Equine Liability Releases: What are they good for?

It is common for equine facilities to require clients to sign liability releases prior to engaging in equine-related activities, such as riding.  But considering that forty-eight states have enacted Equine Activity Liability Laws, many wonder if equine liability releases are necessary.  I believe the answer is yes.


While each state’s equine liability law is different, the common thread is a desire to limit liability for personal injuries arising from risks inherent to equine activities.  In essence, these statutes shift the risk of injury from the provider of an equine activity to the participant.  But each statute has limits.  A well-drafted equine liability release can fill in statutory gaps and broaden the protection of the liability statutes beyond the laws themselves.


For example, a liability release should be signed by each participant in an equine activity, acknowledging its inherent risk.  But who is a participant?

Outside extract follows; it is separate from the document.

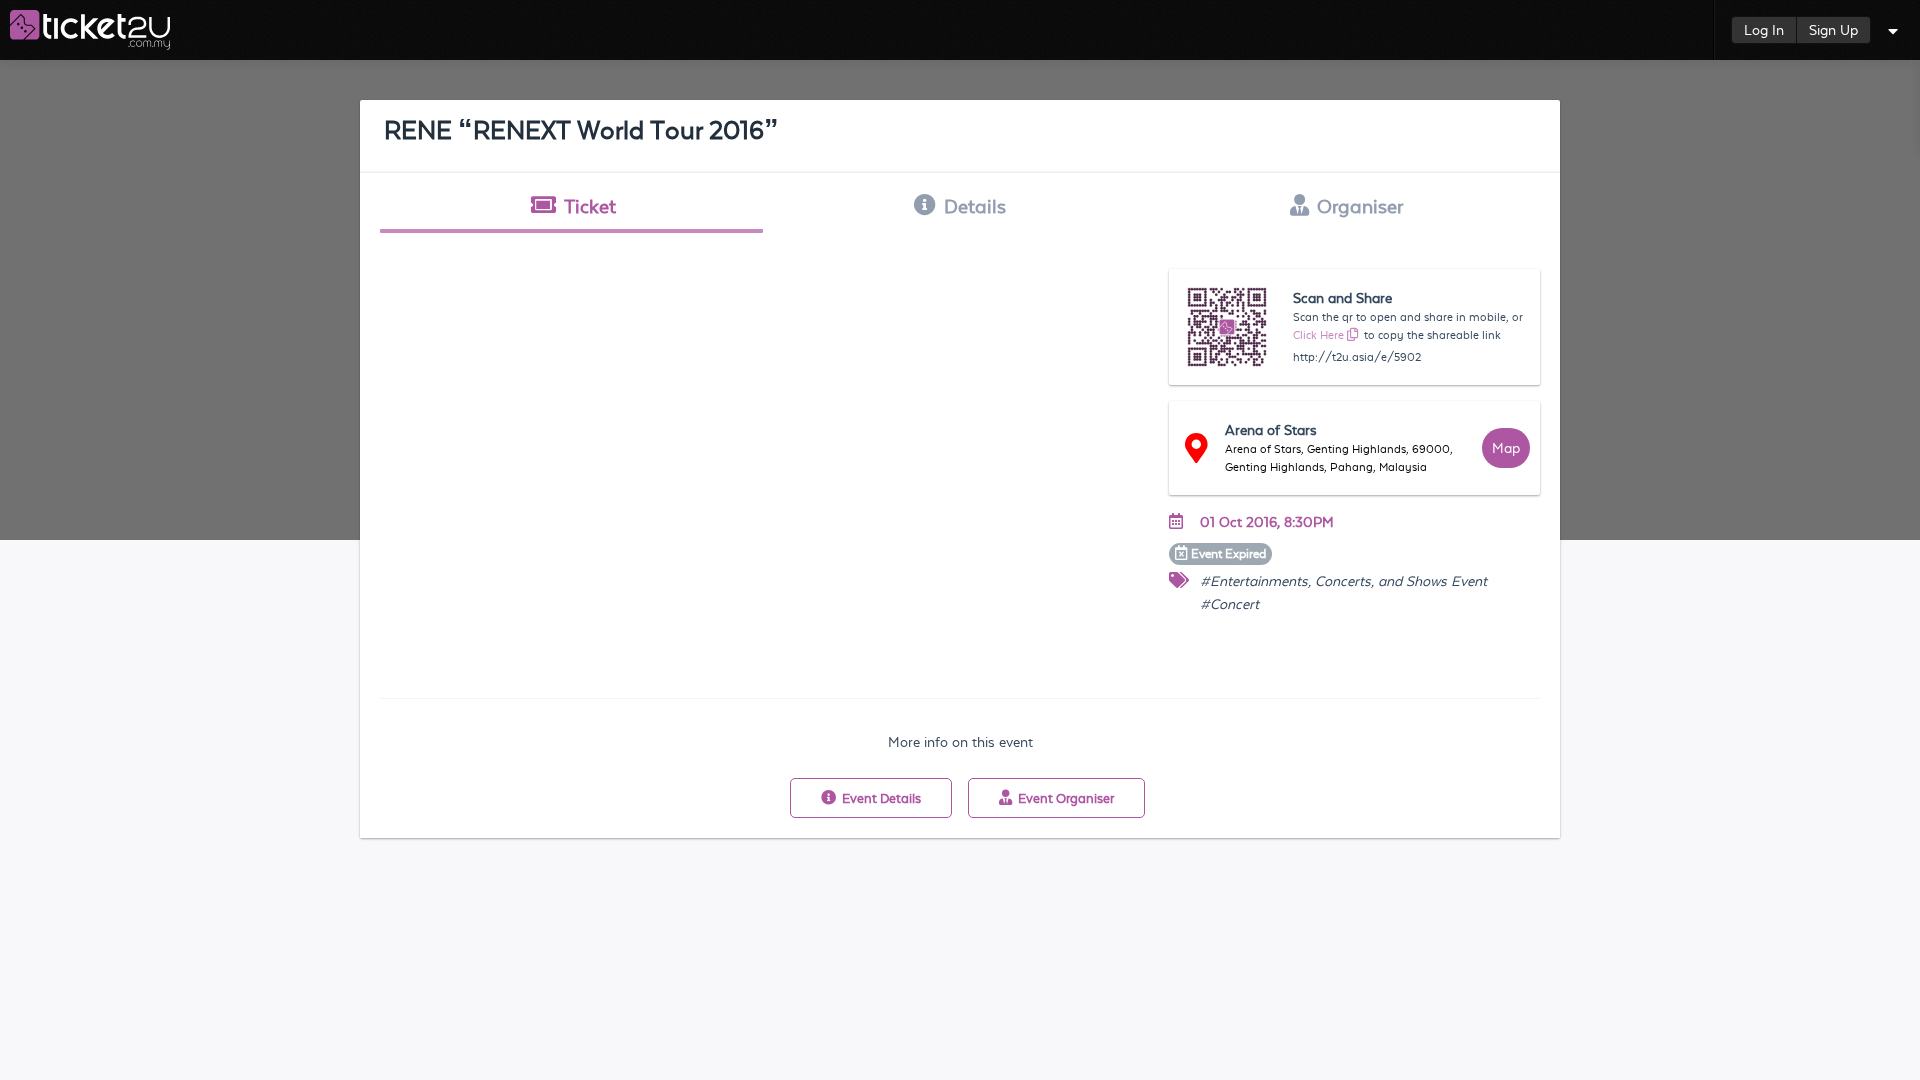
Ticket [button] (590, 206)
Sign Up (1833, 30)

What is an equine activity?  What is an inherent risk?  While an equine liability statute might define these terms, a well-drafted liability release is an opportunity to broaden statutory protection and tailor that protection to the specific needs of an equine business.  As an illustration, while an equine liability statute might define a “participant” as anyone riding a horse, it might not include observers, such as a friend or family member watching a rider’s lesson.  A well-drafted equine liability release can address this gap and include those individuals who might still be at risk through their proximity to equines, but who are not covered by the statute.  Similarly, while the statute might include riding as an equine activity, a release can broaden that definition to include things such as feeding, grooming, handling, and observing.  Indeed, a strong advantage of a liability release is that it can be specially tailored to meet the needs of each individual equine facility, breed, and discipline.


A properly drafted liability release can be a powerful defense for equine owners and professionals.  But a liability release must be enforceable to be effective.  Carefully review your liability release with a knowledgeable attorney to ensure compliance with state laws and optimal protection from liability.